Open Quuxplusone opened 4 years ago
Bugzilla Link | PR45153 |
Status | CONFIRMED |
Importance | P enhancement |
Reported by | Shuo Ding (shuo.d@outlook.com) |
Reported on | 2020-03-09 08:36:32 -0700 |
Last modified on | 2020-03-17 18:49:22 -0700 |
Version | trunk |
Hardware | PC Linux |
CC | aprantl@apple.com, dblaikie@gmail.com, ditaliano@apple.com, jdevlieghere@apple.com, jeremy.morse.llvm@gmail.com, josh@joshmatthews.net, keith.walker@arm.com, llvm-bugs@lists.llvm.org, paul_robinson@playstation.sony.com, rnk@google.com |
Fixed by commit(s) | |
Attachments | |
Blocks | PR38768 |
Blocked by | |
See also |
At -O3 the do-nothing for
loop has been eliminated; you will be able to
determine this because in the optimized program, lldb will be unable to stop
on line 5. Because the loop is gone, the value of l_16
is simply 0
throughout the function.
LLDB's behavior is correct here. Resolving as invalid.
We can have a philosophical discussion on whether we should print 0
or the incremented value, but the reality is that showing a value at all here is confusing. I'd rather have this marked as optimized out
. Jeremy or Adrian might have ideas/opinion.
(In reply to Davide Italiano from comment #2)
We can have a philosophical discussion on whether we should print
0
or the incremented value, but the reality is that showing a value at all here is confusing. I'd rather have this marked asoptimized out
. Jeremy or Adrian might have ideas/opinion.
Yeah - seems like an LLVM debug info quality bug.

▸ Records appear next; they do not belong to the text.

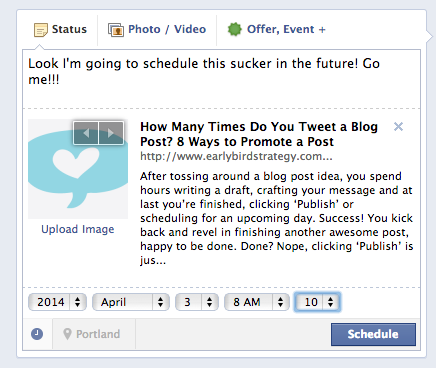Remove link preview with X icon
Image resolution: width=436 pixels, height=368 pixels.
click(x=398, y=127)
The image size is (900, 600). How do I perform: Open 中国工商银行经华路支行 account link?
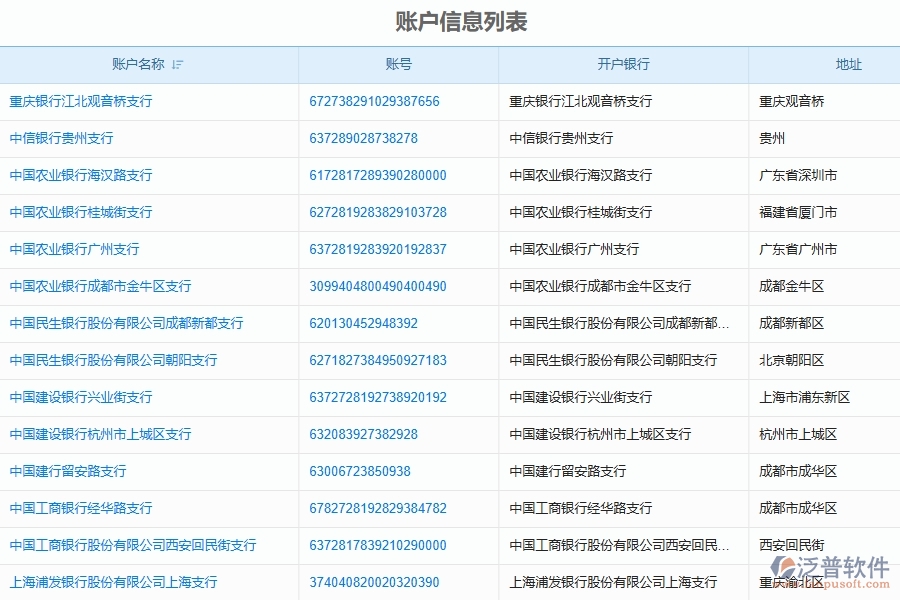coord(80,508)
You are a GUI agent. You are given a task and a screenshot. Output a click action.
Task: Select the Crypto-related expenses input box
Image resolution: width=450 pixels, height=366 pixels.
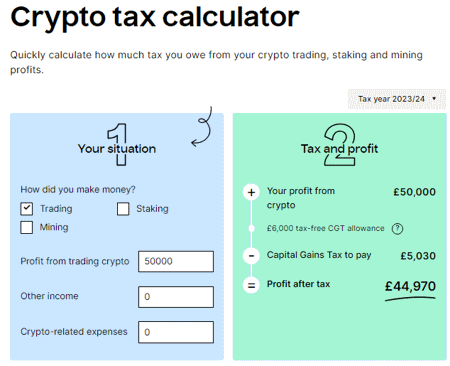pos(176,332)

One could imagine similar code:
x = 5; x = f1(); // pure call that can be discarded because the result is unused x = 10;
If you break on line 3 before the assignment/store is executed, it'd be especially misleading to report x as having the value 5 (might lead one to make all sorts of conclusions about what f1 did, if it returned 5). It should be reported as unknown. That would mean probably never observing the value 5 (because as soon as that store is executed it's "out of range" as we have notionally stepped past the f1() call immediately), which I think is OK/better than the alternative.

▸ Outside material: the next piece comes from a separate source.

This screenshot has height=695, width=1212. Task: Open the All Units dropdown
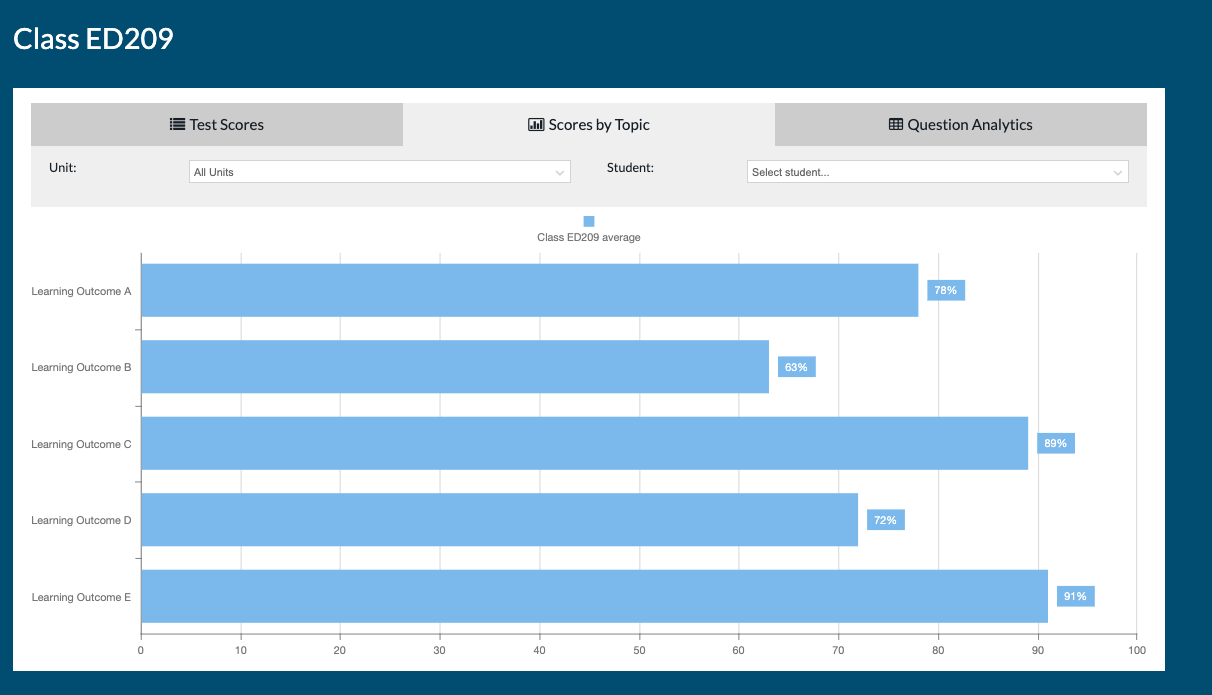tap(379, 172)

Hey, what'd you know, we get my example wrong too - in a maybe slightly
different way:
__attribute__((optnone)) __attribute__((pure)) int f1() {
return 3;
}
__attribute__((optnone)) void f2(int* x) {
}
int main() {
int i = 3;
i = f1();
i = 7;
f2(&i);
}
Ltmp3:
#DEBUG_VALUE: main:i <- 7
.loc 1 8 5 prologue_end # loc.c:8:5
movl $7, 4(%rsp)
.Ltmp4:
#DEBUG_VALUE: main:i <- [DW_OP_plus_uconst 4, DW_OP_deref] $rsp
.loc 1 0 5 is_stmt 0 # loc.c:0:5
leaq 4(%rsp), %rdi
.loc 1 9 3 is_stmt 1 # loc.c:9:3
callq .Lf2$local
For some reason we emit a constant 7 /before/ the store, which is
unfortunate/incorrect. (though maybe useful in other cases where the store is
sunk down to closer to its use? I guess that's what it's for & it's degenerate
in this case where there are no instructions to sink it past)
(In reply to David Blaikie from comment #4)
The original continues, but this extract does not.